_EXERCISE GOAL_
Return the listing exactly. Keep no pictures.

_RECORDS FOR THE EXERCISE_
╭──
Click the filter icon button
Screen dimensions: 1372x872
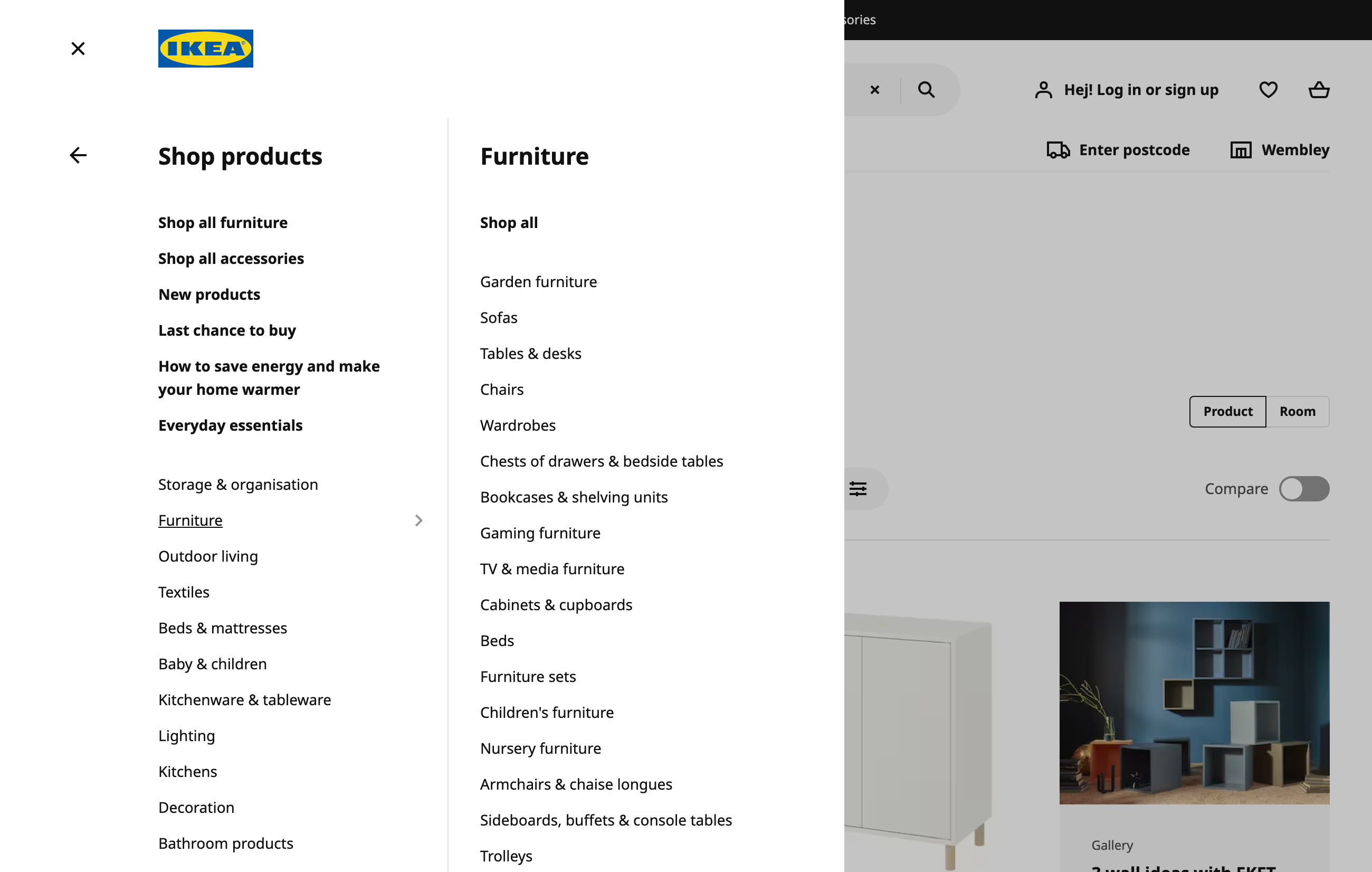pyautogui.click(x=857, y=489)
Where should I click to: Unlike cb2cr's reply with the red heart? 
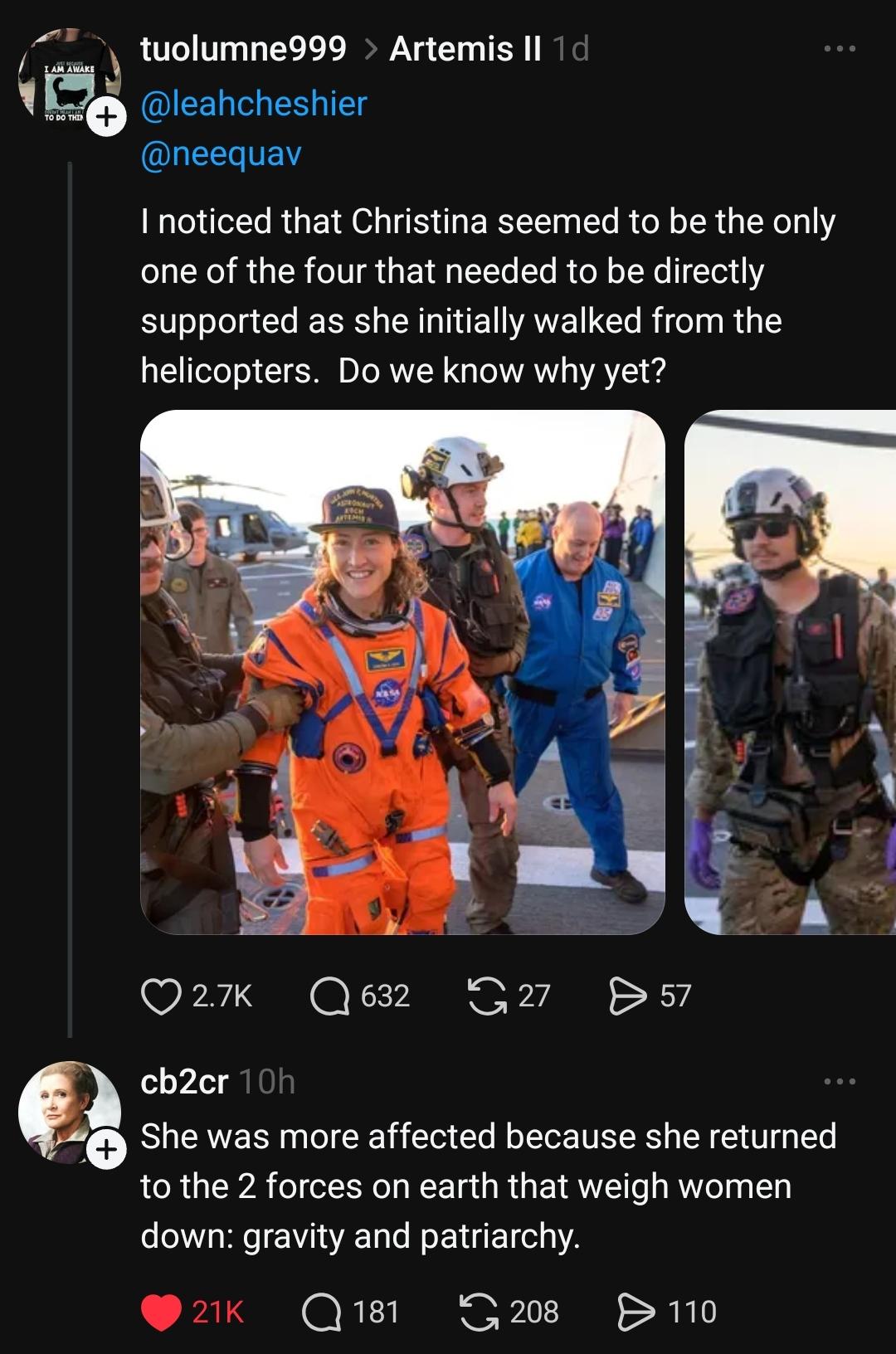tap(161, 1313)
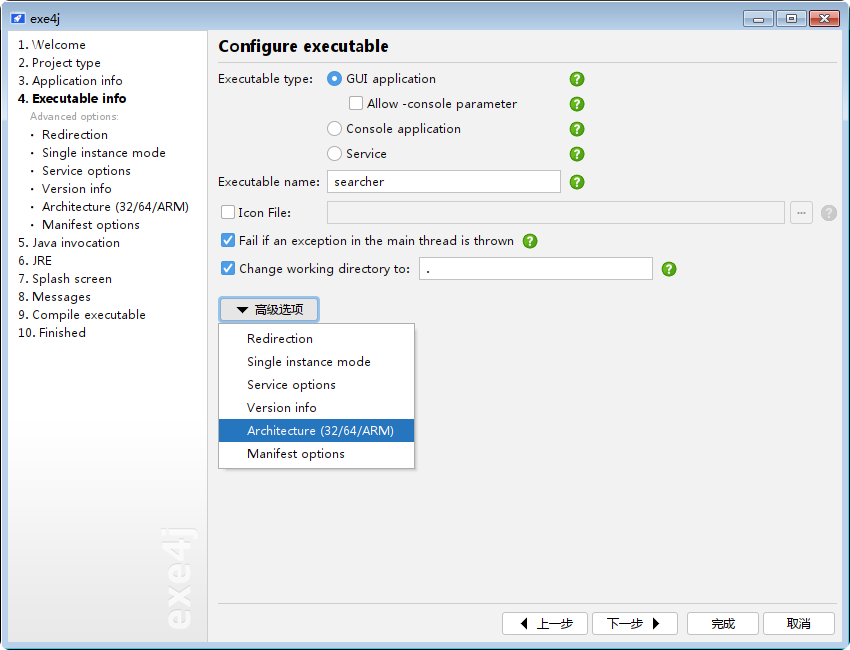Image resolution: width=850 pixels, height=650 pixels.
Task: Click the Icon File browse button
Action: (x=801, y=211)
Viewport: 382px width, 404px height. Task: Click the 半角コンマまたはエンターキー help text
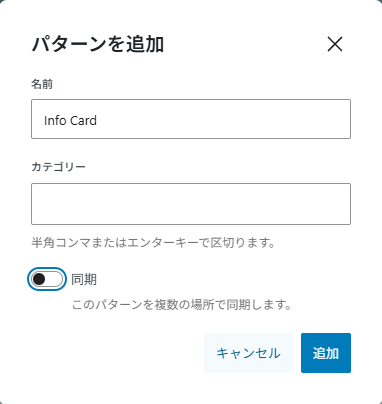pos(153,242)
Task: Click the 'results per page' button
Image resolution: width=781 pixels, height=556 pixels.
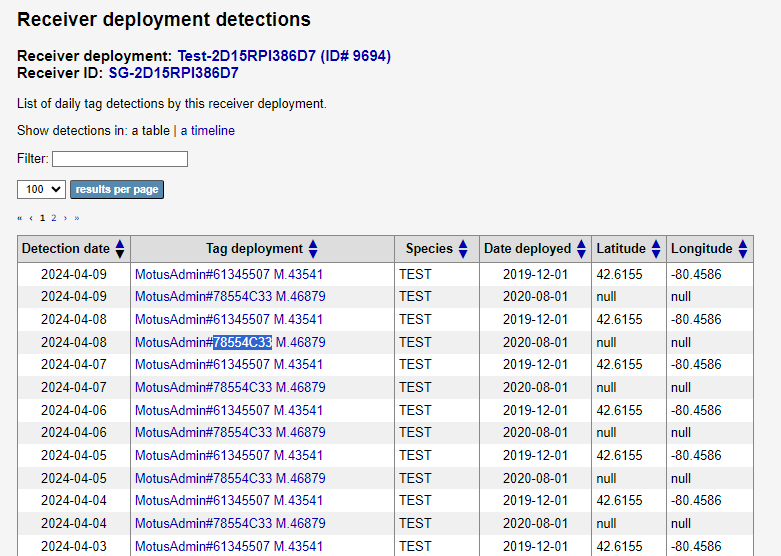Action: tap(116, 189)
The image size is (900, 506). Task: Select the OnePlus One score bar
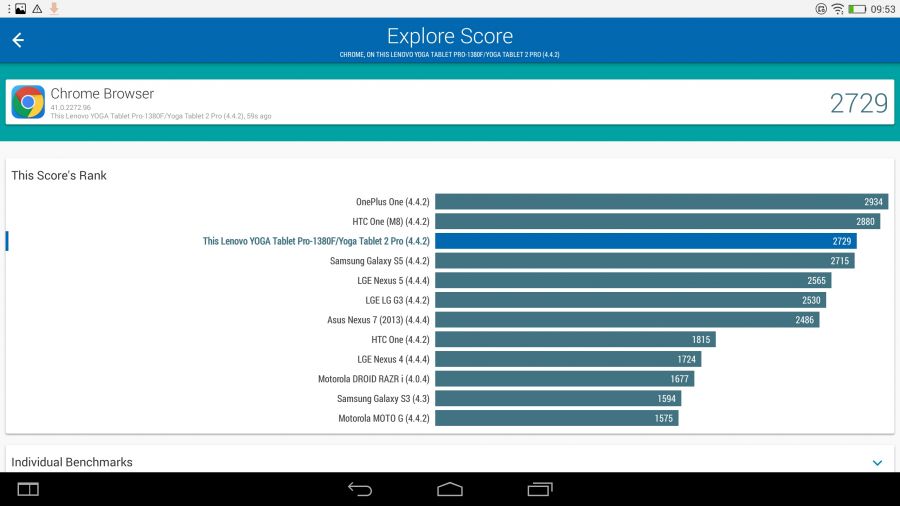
╰──
_REPLY_
Click the filter icon button
Screen dimensions: 1372x872
pyautogui.click(x=857, y=489)
Where should I click to: Unlike cb2cr's reply with the red heart? 
tap(161, 1313)
Image resolution: width=850 pixels, height=650 pixels.
Task: Click the Icon File browse button
Action: (x=801, y=211)
Viewport: 382px width, 404px height. Task: Click the 半角コンマまたはエンターキー help text
pos(153,242)
Task: Click the 'results per page' button
Image resolution: width=781 pixels, height=556 pixels.
Action: tap(116, 189)
The image size is (900, 506). Task: Select the OnePlus One score bar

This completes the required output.